All’articolo 19 infatti il nuovo codice recita: “Fermo restando l’uso consapevole delle nuove tecnologie, l’intelligenza artificiale non può in alcun modo sostituire l’attività giornalistica. Quando si avvale del contributo dell’intelligenza artificiale, la/il giornalista:
a) ne rende esplicito l’utilizzo nella produzione e nella modifica di testi, immagini e sonori, di cui assume comunque la responsabilità e il controllo, specificando il tipo di contributo;
b) verifica fonti e veridicità dei dati e delle informazioni utilizzati.

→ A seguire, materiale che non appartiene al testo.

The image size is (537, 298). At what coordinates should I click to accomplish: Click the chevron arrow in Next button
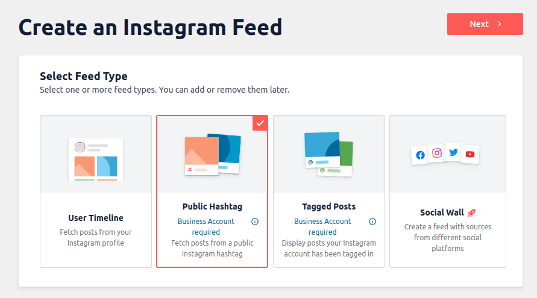click(500, 24)
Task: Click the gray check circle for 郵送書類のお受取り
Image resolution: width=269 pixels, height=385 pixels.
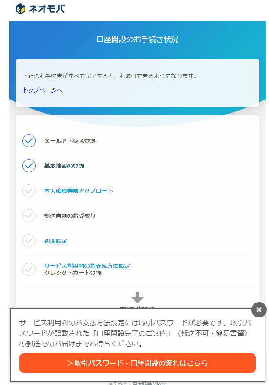Action: pyautogui.click(x=29, y=216)
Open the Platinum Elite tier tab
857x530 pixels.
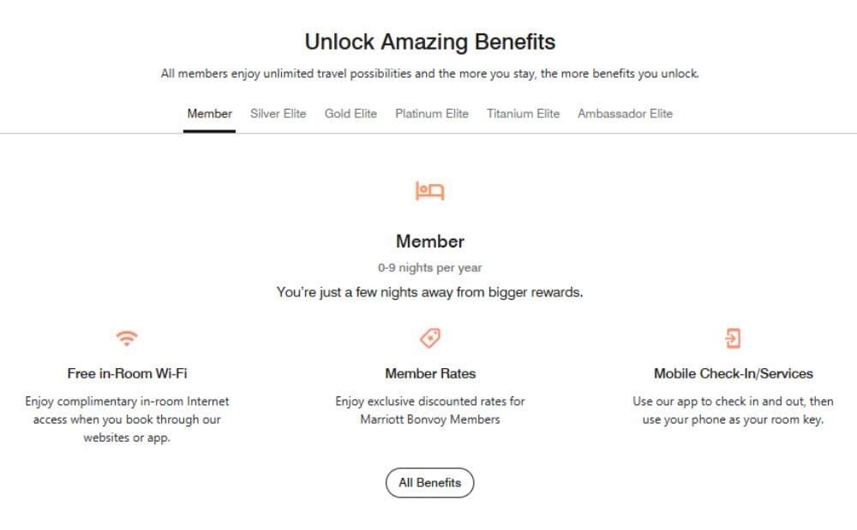coord(431,113)
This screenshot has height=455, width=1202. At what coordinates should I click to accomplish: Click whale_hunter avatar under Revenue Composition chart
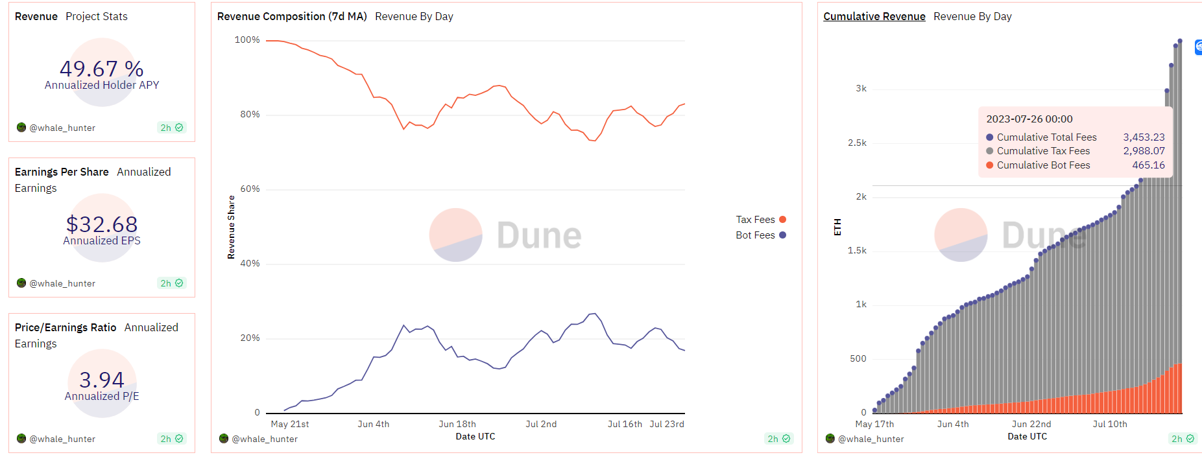pos(224,439)
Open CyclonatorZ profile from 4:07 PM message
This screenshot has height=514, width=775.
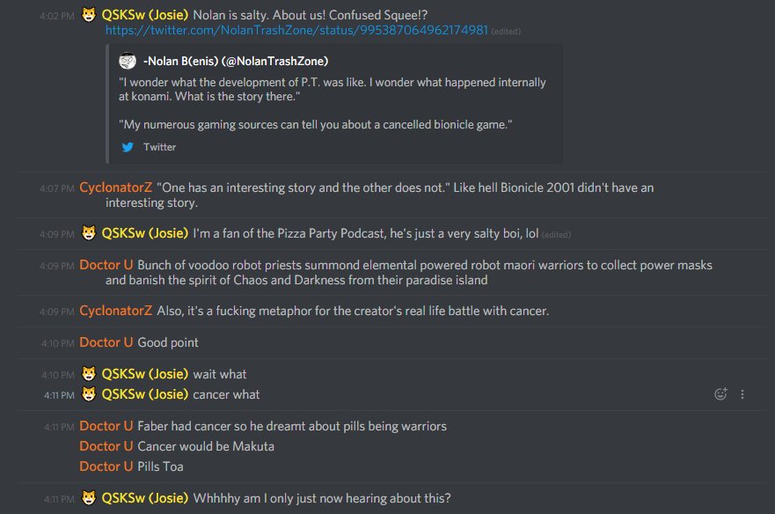[115, 187]
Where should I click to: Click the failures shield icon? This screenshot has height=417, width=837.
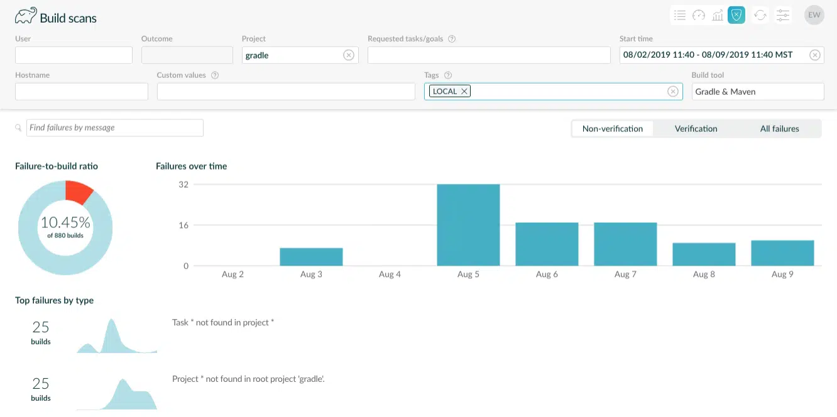point(736,16)
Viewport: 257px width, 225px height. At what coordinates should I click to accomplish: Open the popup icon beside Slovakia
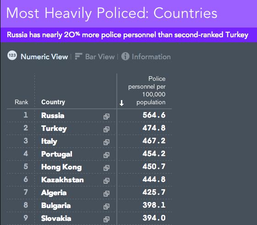pyautogui.click(x=106, y=219)
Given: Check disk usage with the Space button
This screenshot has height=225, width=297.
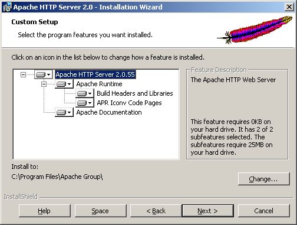Looking at the screenshot, I should pos(100,211).
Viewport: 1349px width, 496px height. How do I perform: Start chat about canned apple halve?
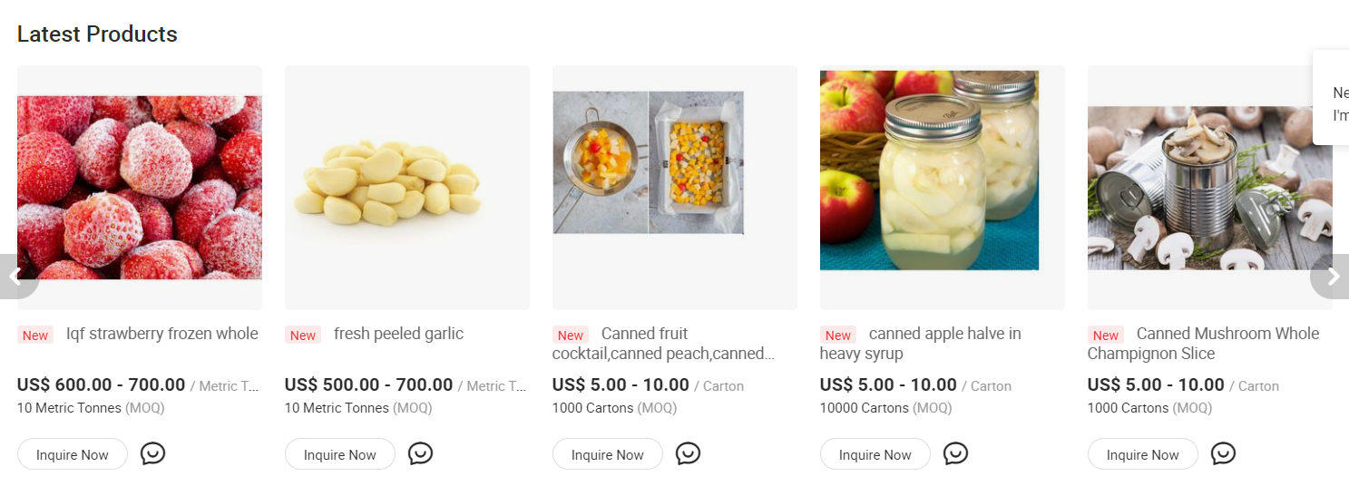(955, 453)

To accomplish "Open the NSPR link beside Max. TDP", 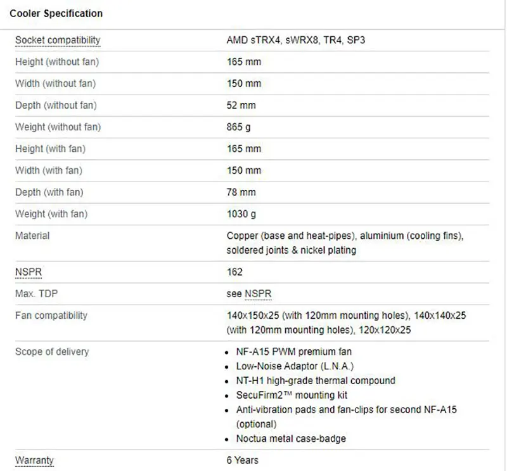I will 258,294.
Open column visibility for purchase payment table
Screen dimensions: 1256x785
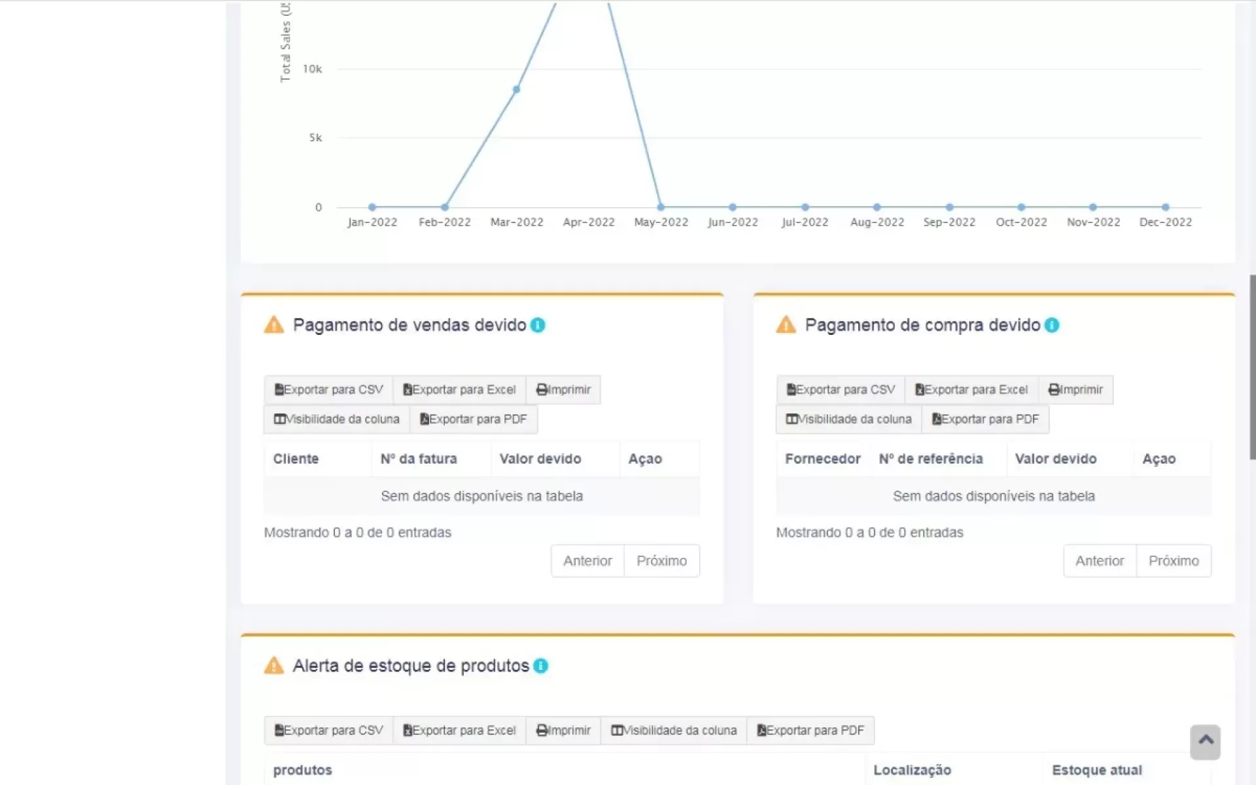(x=848, y=419)
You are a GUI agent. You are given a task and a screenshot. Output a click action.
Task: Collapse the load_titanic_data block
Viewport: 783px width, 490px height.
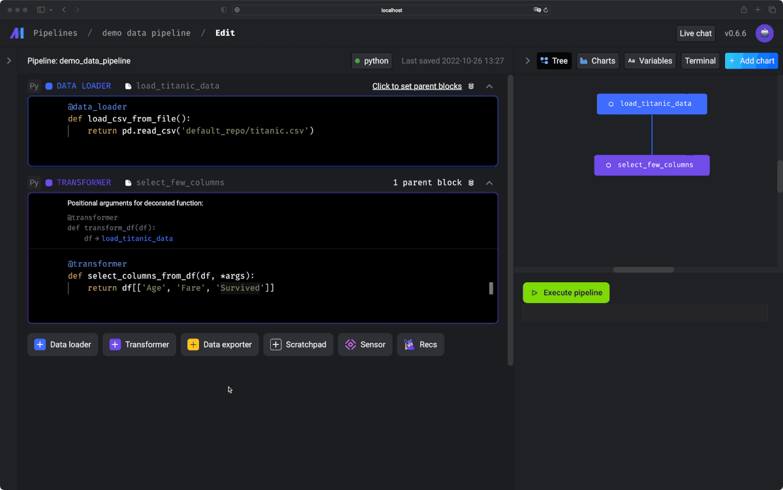tap(489, 86)
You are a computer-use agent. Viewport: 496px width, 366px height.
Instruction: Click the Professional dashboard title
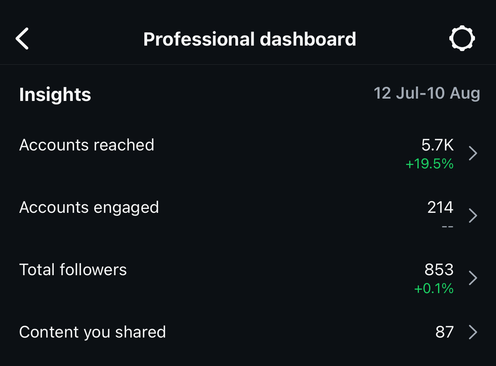click(x=249, y=39)
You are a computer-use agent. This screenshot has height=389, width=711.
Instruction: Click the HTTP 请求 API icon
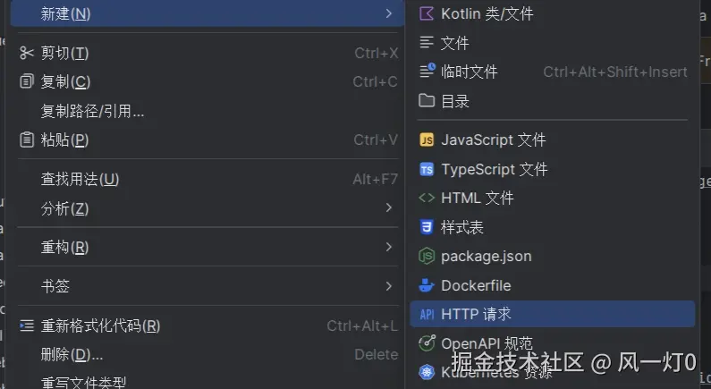(427, 314)
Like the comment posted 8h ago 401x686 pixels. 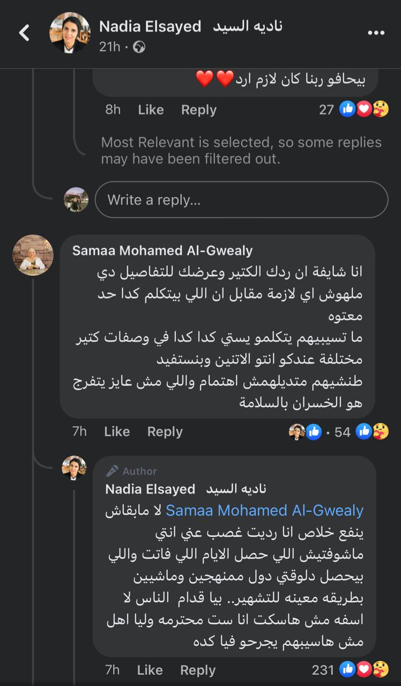[151, 110]
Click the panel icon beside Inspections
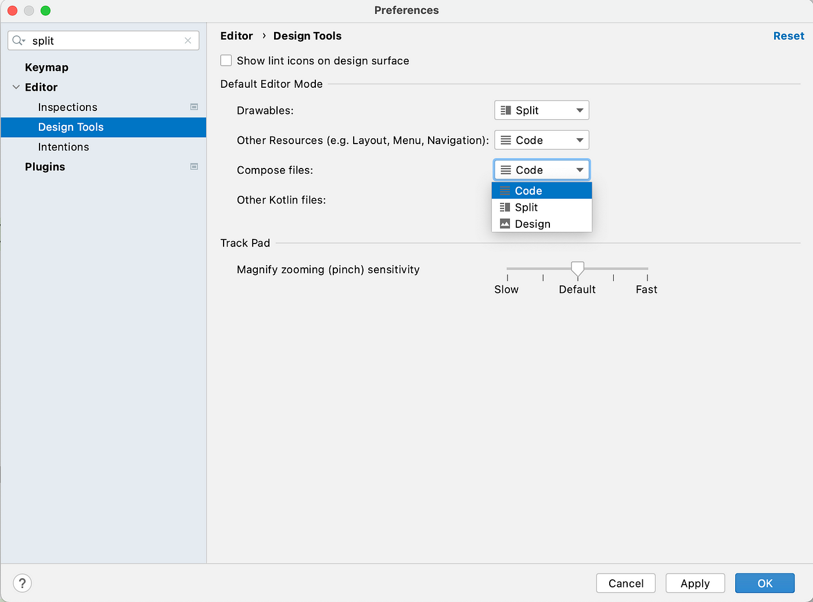813x602 pixels. [x=194, y=106]
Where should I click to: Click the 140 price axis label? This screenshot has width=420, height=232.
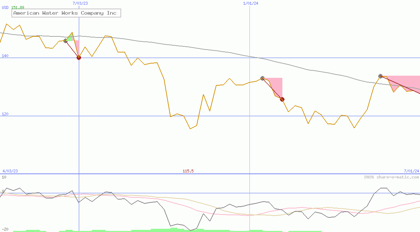pyautogui.click(x=5, y=56)
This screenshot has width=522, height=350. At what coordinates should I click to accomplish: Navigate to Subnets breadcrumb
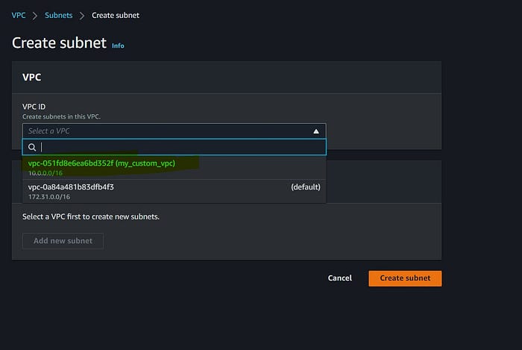pos(59,16)
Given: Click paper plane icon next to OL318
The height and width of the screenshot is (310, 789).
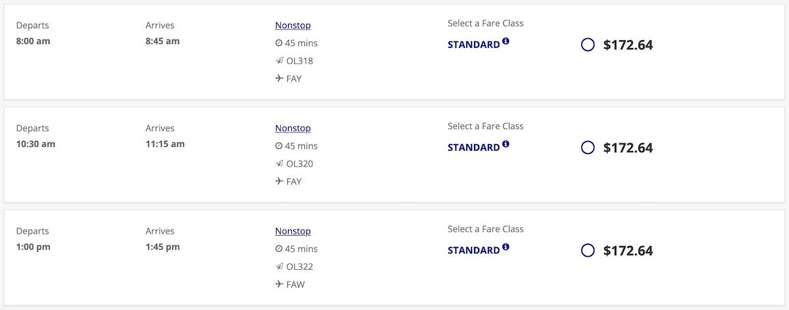Looking at the screenshot, I should click(279, 61).
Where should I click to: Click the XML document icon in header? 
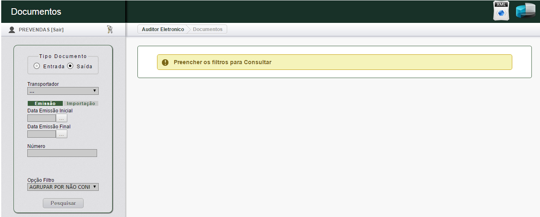pyautogui.click(x=501, y=11)
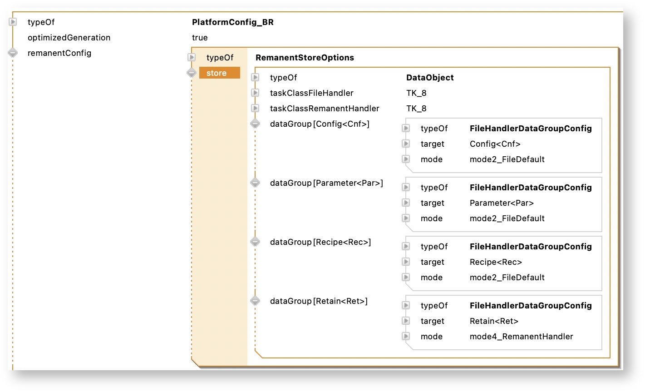Click arrow icon next to taskClassFileHandler
The height and width of the screenshot is (392, 645).
(255, 93)
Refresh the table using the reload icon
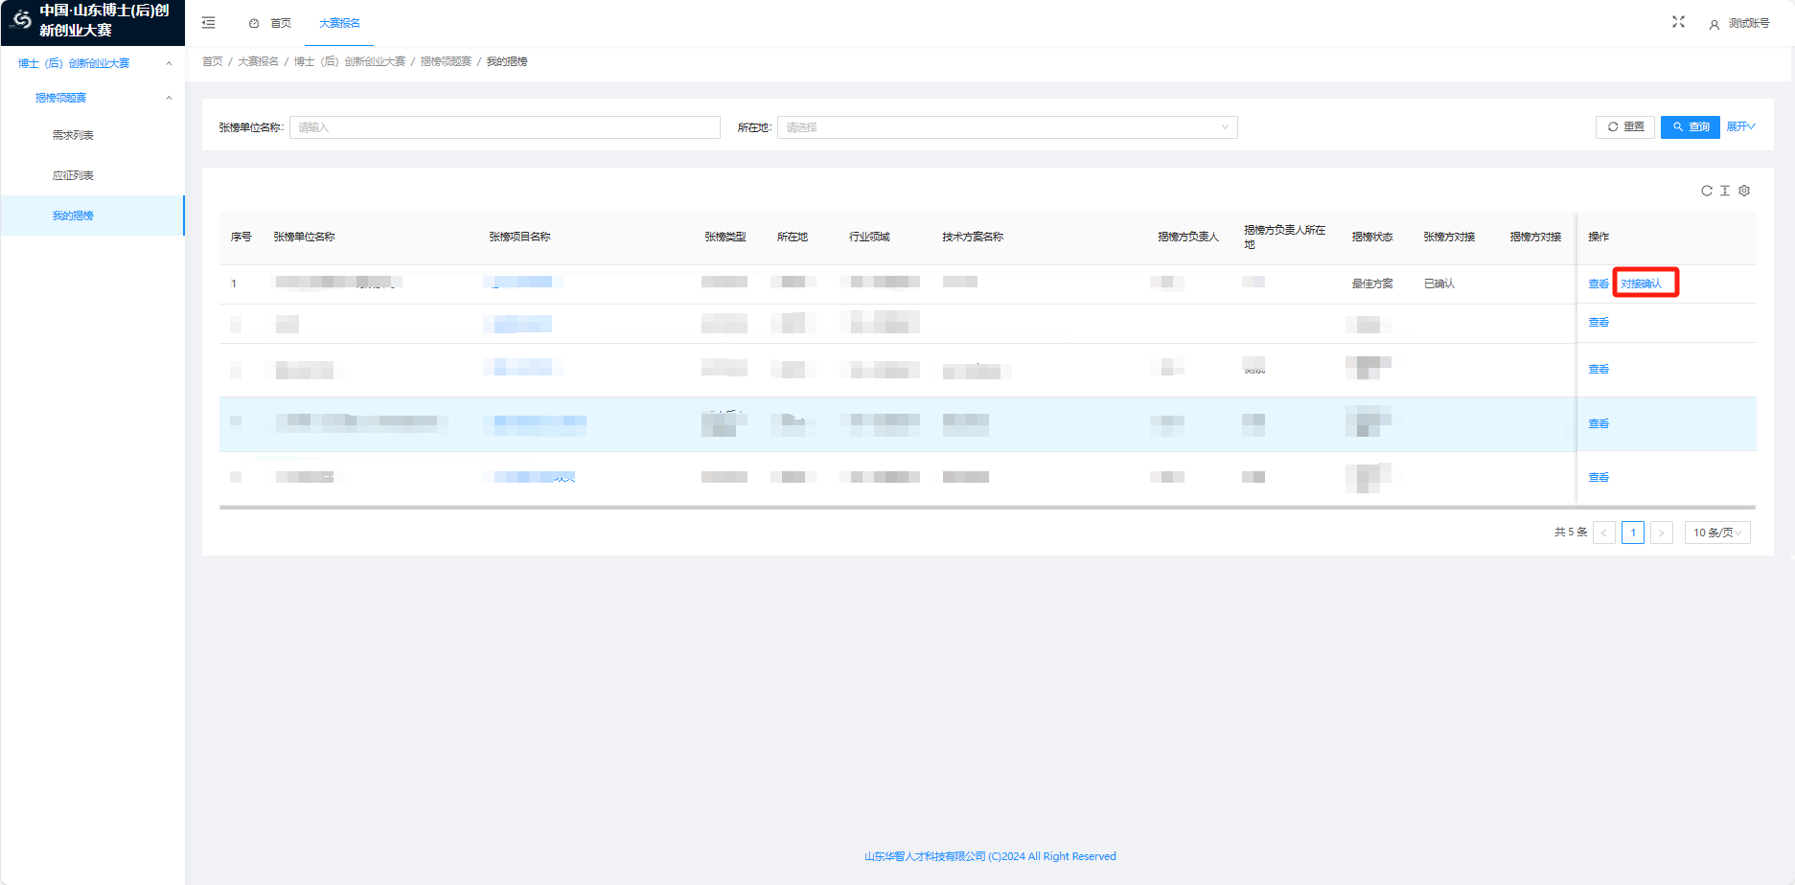Screen dimensions: 1795x885 1706,191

In nessun caso il ricorso all’intelligenza artificiale può considerarsi esimente in tema di obblighi deontologici”.
Sono fondamentali dunque la trasparenza nel comunicare l’uso dell’AI al lettore ed è doverosa un’approfondita attività di fact checking, per evitare di diffondere informazioni errate o fuorvianti. Il tutto sempre rispettando la deontologia e dunque servendosi con correttezza ed etica professionali dello strumento tecnologico. A tal scopo, la formazione professionale obbligatoria prevista annualmente dall’Ordine per i giornalisti, professionisti e pubblicisti, include corsi specifici di deontologia sull’uso dell’AI, così come formazione più pratica, dal punto di vista tecnico.
Tecnologia e libertà di espressione, lo scenario
Al di là dei nostri confini nazionali, in tutto il mondo l’innovazione porta strumenti utili per la libertà d’espressione e di informazione. Un diritto che in Italia è incluso nella Costituzione, ma che non per questo non va tutelato attivamente, ricordandoci quanto è prezioso il fatto che sia messo nero su bianco e che non dappertutto è così. Una disparità di diritti che si manifesta anche in disuguaglianza di mezzi e di possibilità. Come ricordato da Amnesty international, “il mondo digitale consente a molti più di noi di accedere alle informazioni di cui abbiamo bisogno”, in quanto “l’informazione è potere e Internet ha il potenziale” per dare tale potere a tutte le persone del mondo. Tuttavia, “la libertà di espressione oggi dipende ancora spesso dalla ricchezza, dal privilegio e dalla nostra posizione nella società. Chi è ricco e potente raramente è limitato nell’esprimere le proprie opinioni. Allo stesso modo, chi possiede un computer portatile con banda larga ha un accesso all’informazione molto più ampio di chi deve percorrere chilometri per raggiungere un internet cafè”.
In molte parti del mondo fare informazione conduce in carcere o alla morte. Il controllo sulle comunicazioni in alcuni Paesi viene svolto a livello istituzionale alzando firewall, bloccando siti, impedendo le connessioni. Nelle zone di guerra, poi, il lavoro dei giornalisti è costantemente minacciato anche sul piano dell’incolumità fisica: solo a Gaza, dal 7 ottobre 2023 sono stati uccisi almeno 166 reporter, secondo i dati della Federazione internazionale dei giornalisti.
Non si può dare per scontata la libertà mai, nemmeno nel 2025.